Automatic Textbook Formalization | Arshia Soltani Moakhar

Method

The formalization system treats proof construction as a software engineering task and uses a multi-agent scaffold based on a command-line interface. The system relies on standard collaborative software engineering practices, utilizing git for version control, a trunk-based development model with short-lived feature branches, continuous integration (CI), and a file-system-based issue tracker.

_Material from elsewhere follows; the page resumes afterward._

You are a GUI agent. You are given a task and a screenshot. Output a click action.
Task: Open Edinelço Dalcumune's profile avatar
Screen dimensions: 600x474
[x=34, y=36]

The pipeline isolates specific tasks by deploying concurrent sub-agents with well-defined roles:

Sketcher agents: Process chunks of the source material (e.g., chapters) to generate Lean formalizations of definitions and theorem statements. Proofs are omitted using the sorry keyword.
Prover agents: Receive theorems containing sorry statements and attempt to construct complete Lean proofs. They can also directly resolve or escalate issues regarding missing helpers or incorrect statement formalizations.
Reviewer agents: Evaluate pull requests (PRs) submitted by sketcher and prover agents. Reviews are divided into a mathematical review (verifying semantic equivalence to the source text) and an engineering review (checking formatting, naming conventions, and API design). PRs require approval from both reviewers, a successful merge without conflicts, and a passing repository build.
Maintainer agents: Process active files in the issue tracker to unblock formalization paths, often refactoring code or writing helper lemmas.
Triage agents: Assess open issues to determine if they have been resolved by other PRs and mark them accordingly.
Scan and Progress agents: Monitor the repository for global engineering issues (e.g., code duplication, mismatched conventions) and track the completion status of the designated target theorems.

Agents are granted access to predefined tools:

File tools: Functions to read chunks, edit via line numbers or search-and-replace, and list files.
Lean tools: Snippet execution using the Lean REPL, mathlib file/declaration search, and grep utilities.
Git tools: Restricted version control commands (status, add, commit, rebase, diff) limiting write access to an agent’s specific branch.
Bash tool: An allowed list of shell commands for text processing (cat, awk, grep) and Lean compilation (lake).
Issue tracker tools: Utilities to create and list issues using UUIDs.

Experiments

The system was evaluated on a 500-page graduate-level algebraic combinatorics textbook. The source text was selected due to its conceptual reliance on, but lack of direct inclusion in, Lean’s mathlib. To quantify completion, 340 specific theorems and definitions were manually labeled as targets.

The experiment ran on eight machines distributing the build processes, with git status synchronized via a shared Network File System (NFS) directory.

Results and Volume The formalization resolved all 340 target theorems and definitions over a runtime of one week. The final output consisted of roughly 130,000 lines of Lean code and 5,900 Lean declarations.

Agent Execution and Outcomes The orchestration utilized approximately 30,000 agents. Execution tokens totaled 83 billion for input and 561 million for output.

Of the executed agents, Provers and Maintainers accounted for the majority of actions and token consumption. Agents modifying files submitted PRs that were constrained in size, generally hovering around 100 net lines of code.

Cost Estimation Calculation Total compute costs were modeled using prompt caching parameters. Assuming $N$ agents, $T$ average turns per agent, $m$ average token length per turn, and $C$ total tokens processed in inputs:

\[C = Nm \sum_{i=1}^{T} i = Nm \frac{T(T + 1)}{2}\] \[m = \frac{2C}{NT(T + 1)}\] \[L = Tm = \frac{2C}{N(T + 1)}\]

Using this cache ratio, the estimated inference cost for the entire textbook completion was approximately $100,000.

System Dynamics and Failures While Prover agents exclusively modified isolated Lean files, Maintainer agents executed repository-wide tasks impacting up to 14 files concurrently.

During execution, specific coherence and process failures were observed:

Semantic Duplication: An $N$-partition data type was defined three separate times by different agents, requiring later refactoring to build a shared definition and prove equivalence between APIs.
Mathematical Inconsistencies: Formalizations of informal combinatorial definitions (e.g., Bender-Knuth involutions) yielded competing definitions that failed on global proofs, causing Prover agents to identify counterexamples but fail to implement a root-cause refactor.
Task Derailment: Agents occasionally ignored directives and initiated extensive proofs for standard cited theorems (e.g., constructing Pfaffians for domino tilings) instead of relying on external references.
Infrastructure Bottlenecks: The shared NFS directory and the single-threaded merge queue produced timeouts and high resource contention during peak parallelization.